Unlike a Baylor or South Carolina, IUPUI is a program that is on the receiving end of guarantee games. The Jaguars don't play many of them -- the close call at Miami evidence of why big schools would be hesitant to schedule a potential loss -- but they play one or two and had some on the schedule again this season. But Parkinson said recently he didn't expect they would stay there. At a school that doesn't sponsor football, the cash cow of college sports, that's a blow to the bottom line, even if he sought a silver lining in other pandemic side effects.
"Any time you're losing that money that you had expected, it's not ideal," Parkinson said. "That being said, I think our department has done a good job of trying to budget with everything that is taking place. You've probably saved quite a bit of money in recruiting. If you think about the summer travel we would have normally taken going to watch games all over the place, that's all been online. That's an area we've been able to save."
Where does the sport go from here?
While much of the focus is on the admittedly myriad short-term issues involved with getting games started by Thanksgiving, the next round of questions will be about the pandemic's lasting impact on college sports and women's basketball.
"I think this will be a quick recovery because people want to see women's college basketball," Staley said. "We're in a place where a lot of people are interested, a lot of fans are interested, a lot of fans like the banter. They're in it. I just hope the decision-makers are not filling the space women's college basketball has with other things."
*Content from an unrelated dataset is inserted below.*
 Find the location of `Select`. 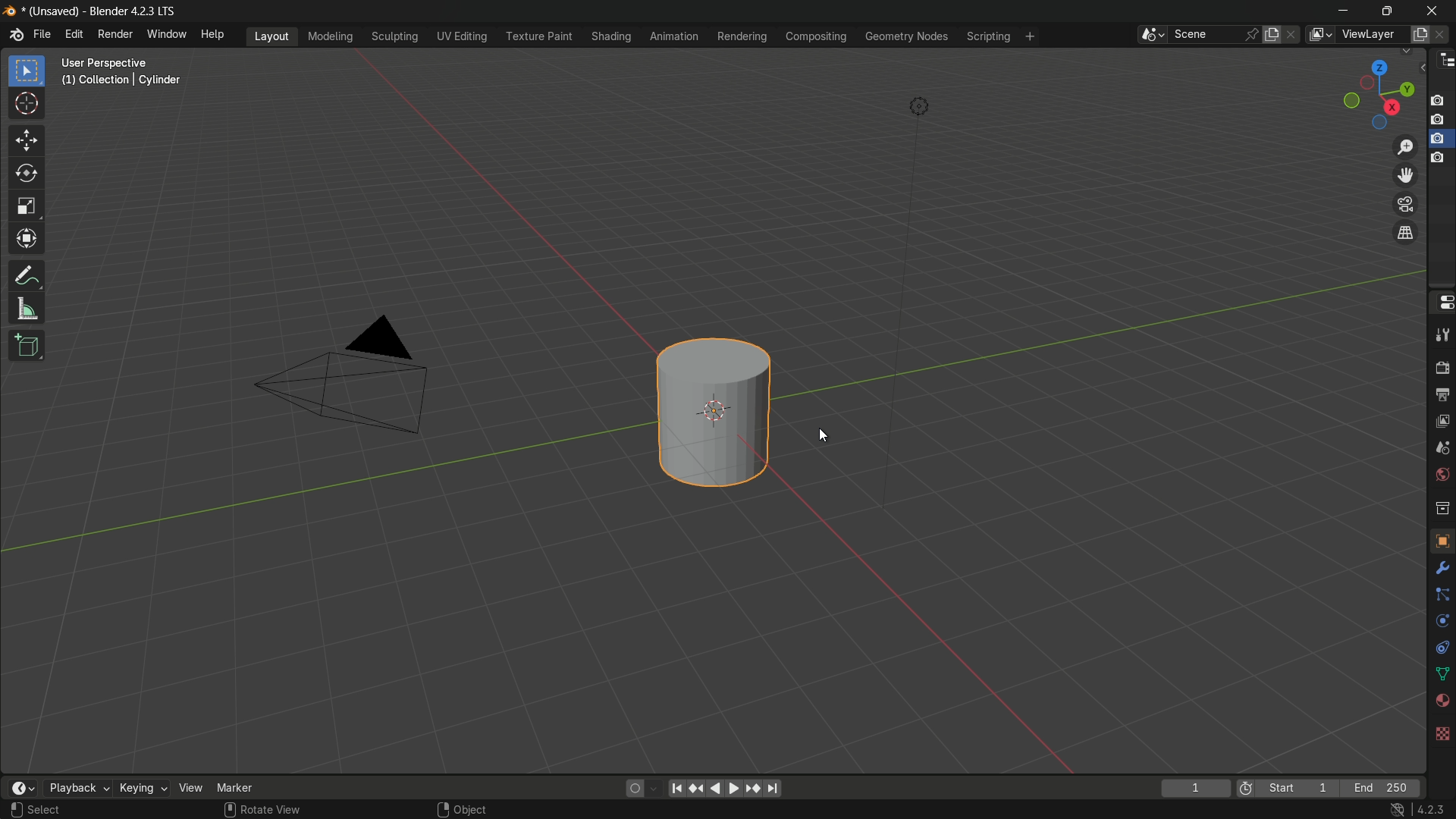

But even Staley hedged her optimism when she acknowledged she was concerned about matters like the schools on her schedule that count on guarantee payments to help fund budgets. Without naming the opponent, she hoped to keep at least one of those games with particular significance on the schedule. Still, if it came down to a choice between uncertainty with that game or the certainty of participating in something like a multiteam event, Staley said she would have to take the certainty of an event with multiple games and its testing protocol.
Every program is affected by the pandemic; every budget is tightening. But from the potential existential peril of those programs closest to the fringes, those that might struggle to afford testing and travel even if games are available, to the middle tier necessary for the continued growth of parity, the pandemic offers little hope for quick progress.
"I think we're going to be feeling the effects of this for several years," Close said. "It's really hard. It's not going to be equitable; it's going to affect people differently.
"It's sort of a reflection of businesses in our country. I think it's going to be really important for us, especially in women's basketball, to not just think about ourselves and not just think about our own competitive advantages, as competitive as we all are. We need to think about how to get us all back into a healthy place and how do we think about the good of the game."